Die inhaltliche Schwerpunktsetzung wie auch die Dauer und Struktur der Angebote werden bedarfsorientiert entwickelt und zielgruppenspezifisch umgesetzt. Bei langfristig angelegten und modular aufgebauten Bildungsprogrammen hat sich eine Dauer von mehreren zweitägigen Modulen als wirkungsvoll erwiesen. 

Alle Angebote des Projekts sind für die Teilnehmenden kostenfrei.

Beispiele für unsere Veranstaltungen

Die Angebote werden flexibel gestaltet und an die spezifischen Bedürfnisse der Zielgruppe angepasst. Sie variieren in Inhalt, Dauer und Struktur je nach Anfrage und Anforderungen. Erfahrungsgemäß haben sich Programme mit fünf zweitägigen Modulen als besonders effektiv erwiesen.

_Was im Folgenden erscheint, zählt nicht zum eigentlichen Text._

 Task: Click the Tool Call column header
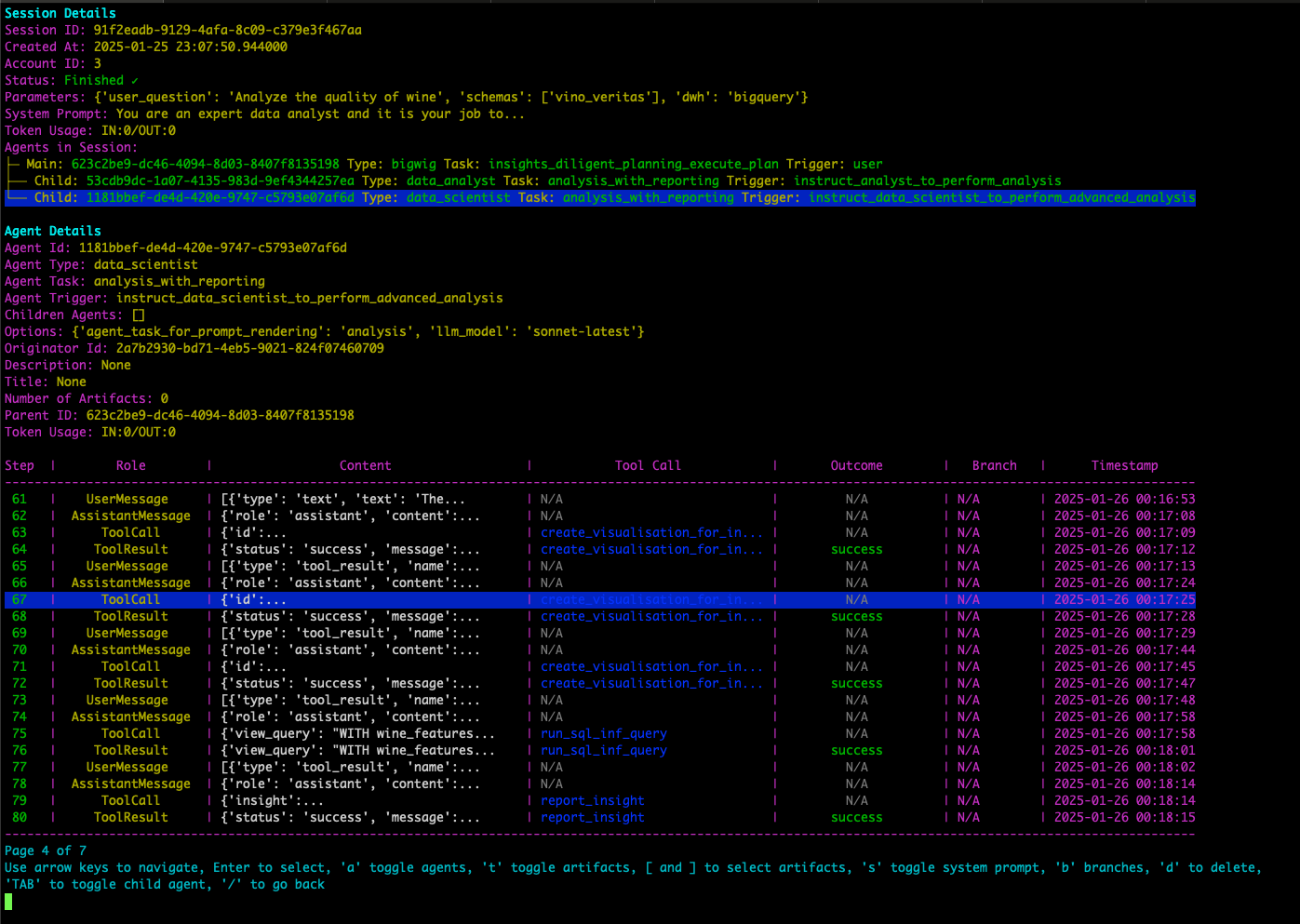pyautogui.click(x=648, y=466)
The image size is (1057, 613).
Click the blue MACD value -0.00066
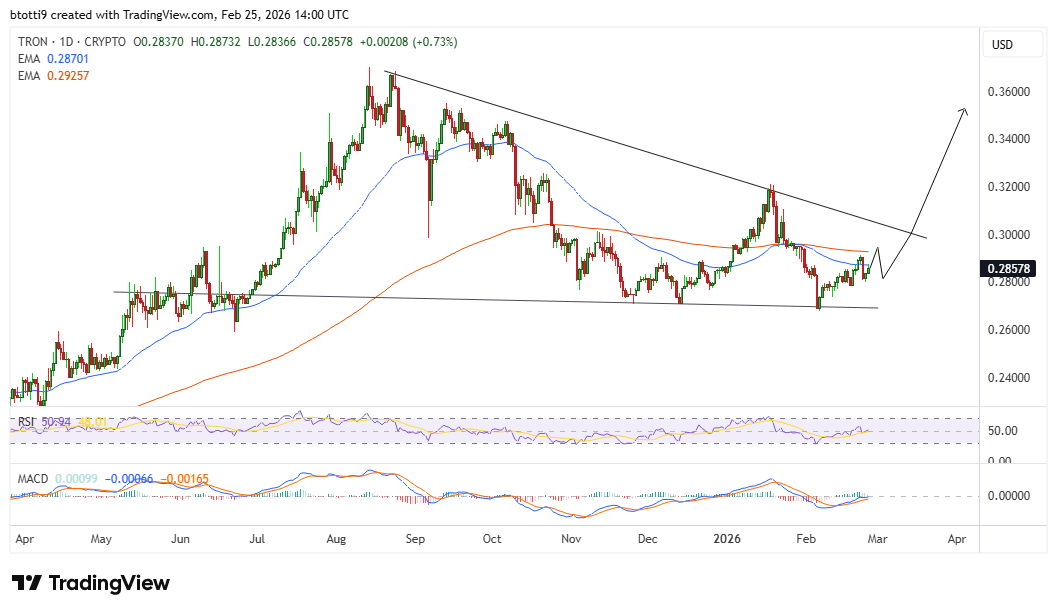132,480
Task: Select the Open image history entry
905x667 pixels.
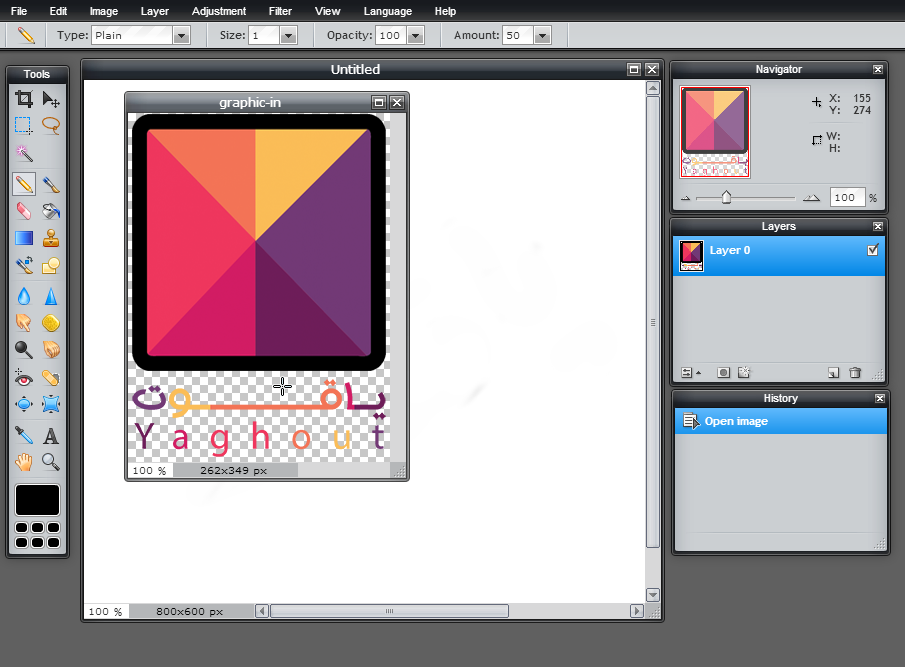Action: tap(736, 421)
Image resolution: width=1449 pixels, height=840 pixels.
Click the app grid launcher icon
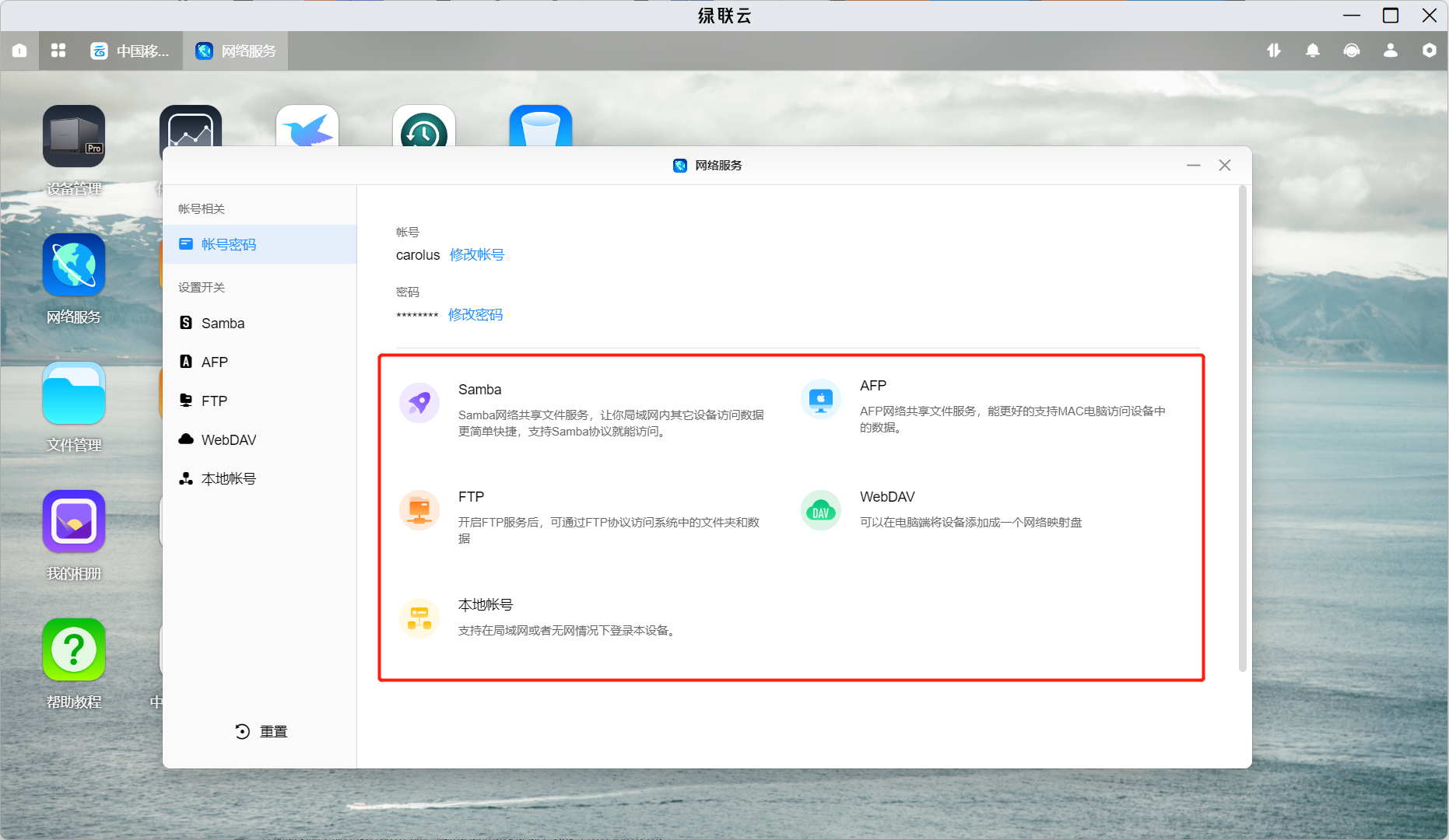pyautogui.click(x=58, y=51)
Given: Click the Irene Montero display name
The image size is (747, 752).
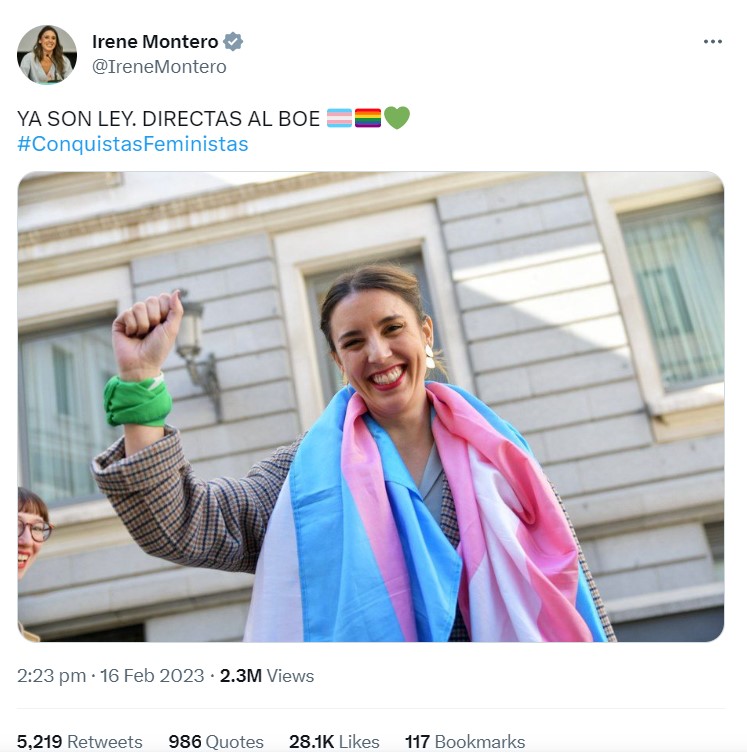Looking at the screenshot, I should tap(155, 42).
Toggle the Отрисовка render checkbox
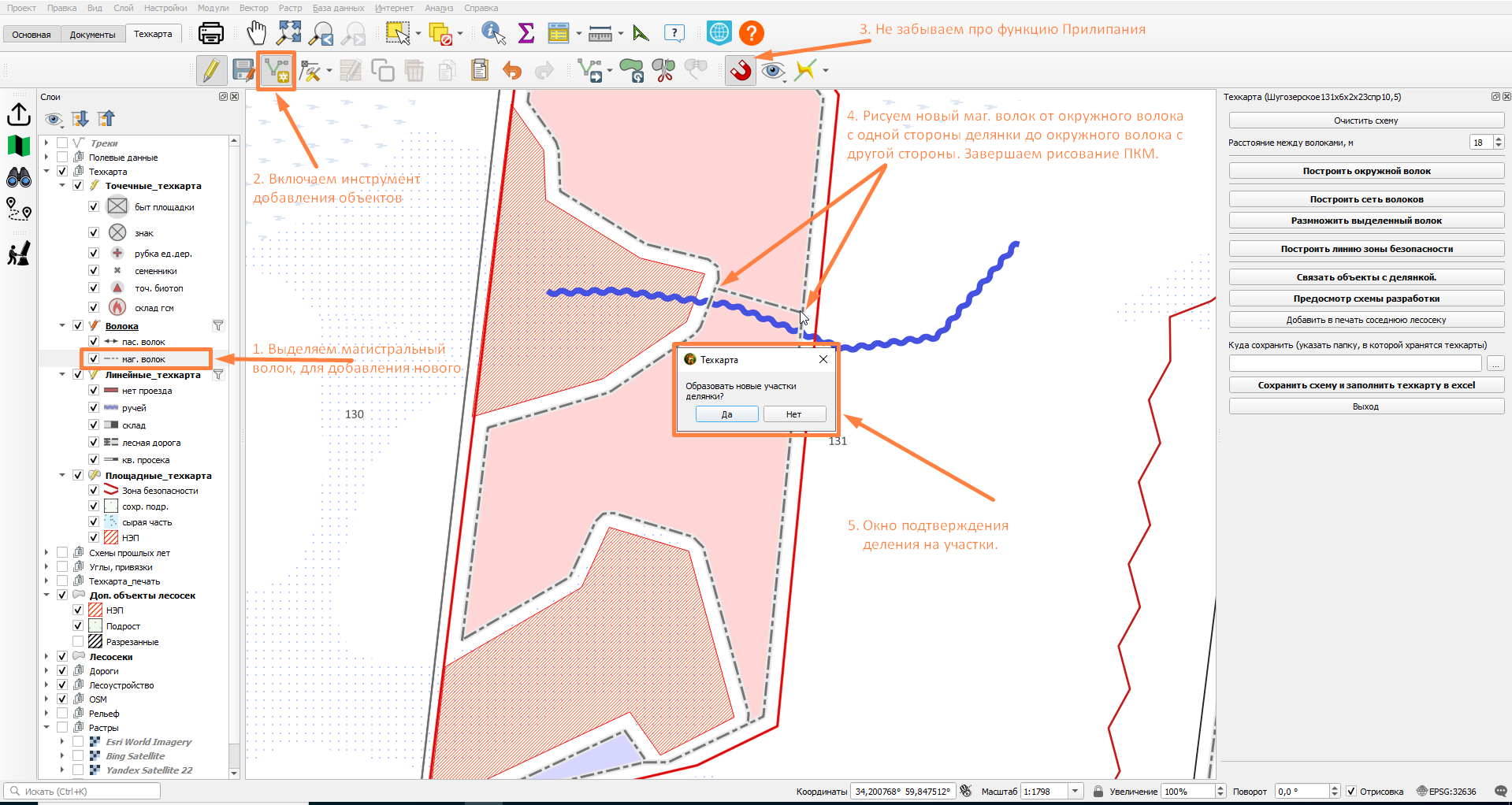 tap(1351, 792)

Es gibt die weit verbreitete Annahme, dass Antisemitismus als Gewalt gegen Jüdinnen_Juden seit 1945 überwunden sei und somit als ein Phänomen der Vergangenheit betrachtet wird. Ein wesentlicher Grund dafür ist, dass die Erfahrungen der Betroffenen antisemitischer Gewalt in der Öffentlichkeit meist wenig Beachtung finden. Gleichzeitig sind antisemitische Einstellungen und Ressentiments in der deutschen Gesellschaft auch heute noch weit verbreitet – in Familien und Schulen ebenso wie in Sportvereinen oder staatlichen Behörden. Daher stehen auch Mitarbeiter*innen von Vollzugsanstalten vor der Herausforderung, aktuellen Antisemitismus zu erkennen und einen angemessenen Umgang damit zu entwickeln. 

Die Fortbildung führt zunächst in gegenwärtige Ausdrucksformen von Antisemitismus ein und betrachtet auf dieser Grundlage – anhand aktueller Vorfälle und Straftaten sowie der Erfahrungen von Betroffenen – geeignete Handlungsstrategien.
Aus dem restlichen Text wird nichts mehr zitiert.